#### Tarefas a realizar
A: Transcreva sem alterações uma parte do texto sobre despedidas. Comece nas palavras "segunda-feira, 14 de" e termine depois de "ao lado dela.".
B: Segundo o texto sobre despedidas, em que cidade a mãe e o irmão de quem escreve ficaram internados em estado grave?

#### Trecho do documento
+++

Hoje eu vi a lua cheia.




segunda-feira, 14 de maio de 2018

Despedidas

Quando eu vim morar em Brasília, longe de todas as minhas referências afetivas mais viscerais, uma das coisas que mais me afligia era pensar que eu poderia estar vendo aquela pessoa querida pela última vez sem saber. E, pior, que eu não estaria por perto na hora da despedida. Essa sensação talvez fosse em parte porque volta e meia ainda me vem à lembrança tudo o que passei há pouco mais de dois anos com minha mãe e meu irmão internados em estado grave numa São Paulo deserta para mim. Minha mãe se foi. Meu irmão está aí firme e forte. E eu agradeço por ter tido o privilégio de estar presente do início ao fim daquele ciclo que se encerrou e deixou um ensinamento único nas nossas vidas. Dona Lígia fechou com chave de ouro sua passagem por estas bandas. E eu estava ao lado dela.

+++

#### Informações fornecidas
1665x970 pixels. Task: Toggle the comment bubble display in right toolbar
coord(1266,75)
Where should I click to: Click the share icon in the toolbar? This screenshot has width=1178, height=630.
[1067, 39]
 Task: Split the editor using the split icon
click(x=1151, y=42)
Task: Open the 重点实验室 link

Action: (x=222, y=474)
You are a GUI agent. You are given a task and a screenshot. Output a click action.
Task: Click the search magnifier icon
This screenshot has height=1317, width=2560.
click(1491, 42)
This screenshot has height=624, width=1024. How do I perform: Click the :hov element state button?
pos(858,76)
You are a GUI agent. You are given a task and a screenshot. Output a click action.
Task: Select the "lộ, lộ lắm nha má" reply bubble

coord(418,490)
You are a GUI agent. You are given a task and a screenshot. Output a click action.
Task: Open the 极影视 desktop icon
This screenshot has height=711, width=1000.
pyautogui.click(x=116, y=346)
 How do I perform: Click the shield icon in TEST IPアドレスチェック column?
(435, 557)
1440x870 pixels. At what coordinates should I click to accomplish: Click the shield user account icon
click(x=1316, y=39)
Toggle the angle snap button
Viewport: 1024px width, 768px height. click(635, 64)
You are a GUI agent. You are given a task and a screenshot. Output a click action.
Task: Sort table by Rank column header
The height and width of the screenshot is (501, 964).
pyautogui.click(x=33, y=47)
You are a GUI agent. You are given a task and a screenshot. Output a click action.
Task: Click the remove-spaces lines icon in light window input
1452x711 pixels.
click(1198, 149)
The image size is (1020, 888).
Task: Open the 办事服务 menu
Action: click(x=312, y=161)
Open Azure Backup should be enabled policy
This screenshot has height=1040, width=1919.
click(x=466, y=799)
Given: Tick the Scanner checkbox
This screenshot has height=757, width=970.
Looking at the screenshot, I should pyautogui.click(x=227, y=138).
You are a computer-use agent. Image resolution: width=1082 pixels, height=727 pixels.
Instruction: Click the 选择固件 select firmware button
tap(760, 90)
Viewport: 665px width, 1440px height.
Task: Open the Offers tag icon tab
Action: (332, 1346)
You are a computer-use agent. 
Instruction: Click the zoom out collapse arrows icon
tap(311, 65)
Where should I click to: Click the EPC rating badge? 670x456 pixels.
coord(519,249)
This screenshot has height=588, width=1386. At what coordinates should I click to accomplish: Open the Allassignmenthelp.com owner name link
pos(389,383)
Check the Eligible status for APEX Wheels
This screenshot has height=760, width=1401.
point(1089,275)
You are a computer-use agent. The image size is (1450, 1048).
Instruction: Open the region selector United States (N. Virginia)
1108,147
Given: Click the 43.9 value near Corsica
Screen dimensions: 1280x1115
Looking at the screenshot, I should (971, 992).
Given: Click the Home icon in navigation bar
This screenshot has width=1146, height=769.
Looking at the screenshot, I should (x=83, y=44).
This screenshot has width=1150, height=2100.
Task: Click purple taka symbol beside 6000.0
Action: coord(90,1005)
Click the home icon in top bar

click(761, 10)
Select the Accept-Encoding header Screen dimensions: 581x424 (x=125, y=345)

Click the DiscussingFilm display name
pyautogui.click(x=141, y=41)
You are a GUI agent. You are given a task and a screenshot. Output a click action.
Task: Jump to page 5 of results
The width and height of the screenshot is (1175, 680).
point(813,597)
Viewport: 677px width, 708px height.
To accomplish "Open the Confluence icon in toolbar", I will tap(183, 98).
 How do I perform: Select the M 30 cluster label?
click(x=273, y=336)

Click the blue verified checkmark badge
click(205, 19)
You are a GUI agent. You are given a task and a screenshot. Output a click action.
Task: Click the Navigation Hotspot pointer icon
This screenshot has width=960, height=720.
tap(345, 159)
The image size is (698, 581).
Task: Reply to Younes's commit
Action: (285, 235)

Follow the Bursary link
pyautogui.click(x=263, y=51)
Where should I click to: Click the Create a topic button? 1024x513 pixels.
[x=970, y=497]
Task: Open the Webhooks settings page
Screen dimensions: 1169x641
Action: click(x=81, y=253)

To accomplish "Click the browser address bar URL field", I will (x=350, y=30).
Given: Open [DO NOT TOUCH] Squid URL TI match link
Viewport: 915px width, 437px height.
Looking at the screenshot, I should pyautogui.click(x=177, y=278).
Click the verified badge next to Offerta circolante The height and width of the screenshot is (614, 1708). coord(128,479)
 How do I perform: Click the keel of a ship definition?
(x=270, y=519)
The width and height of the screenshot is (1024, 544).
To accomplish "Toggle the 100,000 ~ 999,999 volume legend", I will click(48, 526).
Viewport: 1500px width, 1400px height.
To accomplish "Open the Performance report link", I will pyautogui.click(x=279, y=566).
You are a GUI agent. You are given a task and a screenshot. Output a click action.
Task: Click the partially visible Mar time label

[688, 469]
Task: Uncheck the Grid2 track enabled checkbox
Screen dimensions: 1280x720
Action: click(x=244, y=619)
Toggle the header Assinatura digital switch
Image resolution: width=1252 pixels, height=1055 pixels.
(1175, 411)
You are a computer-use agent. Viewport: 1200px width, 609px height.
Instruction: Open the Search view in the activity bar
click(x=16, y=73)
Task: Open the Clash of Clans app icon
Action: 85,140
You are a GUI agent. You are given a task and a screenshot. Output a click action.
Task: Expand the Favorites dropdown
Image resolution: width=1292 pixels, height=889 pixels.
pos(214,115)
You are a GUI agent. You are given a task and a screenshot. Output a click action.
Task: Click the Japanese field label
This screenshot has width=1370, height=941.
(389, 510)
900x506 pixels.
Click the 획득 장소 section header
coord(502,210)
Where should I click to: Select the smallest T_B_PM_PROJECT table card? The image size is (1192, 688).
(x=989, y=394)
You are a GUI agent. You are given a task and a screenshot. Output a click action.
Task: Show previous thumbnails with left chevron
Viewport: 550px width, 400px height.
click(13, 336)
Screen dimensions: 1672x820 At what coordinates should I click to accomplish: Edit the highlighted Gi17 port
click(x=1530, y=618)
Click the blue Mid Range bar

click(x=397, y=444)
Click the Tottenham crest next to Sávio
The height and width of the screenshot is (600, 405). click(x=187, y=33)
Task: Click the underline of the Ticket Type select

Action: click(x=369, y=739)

+++

#### Soluções por tarefa
A:
segunda-feira, 14 de maio de 2018

Despedidas

Quando eu vim morar em Brasília, longe de todas as minhas referências afetivas mais viscerais, uma das coisas que mais me afligia era pensar que eu poderia estar vendo aquela pessoa querida pela última vez sem saber. E, pior, que eu não estaria por perto na hora da despedida. Essa sensação talvez fosse em parte porque volta e meia ainda me vem à lembrança tudo o que passei há pouco mais de dois anos com minha mãe e meu irmão internados em estado grave numa São Paulo deserta para mim. Minha mãe se foi. Meu irmão está aí firme e forte. E eu agradeço por ter tido o privilégio de estar presente do início ao fim daquele ciclo que se encerrou e deixou um ensinamento único nas nossas vidas. Dona Lígia fechou com chave de ouro sua passagem por estas bandas. E eu estava ao lado dela.

B: Em São Paulo.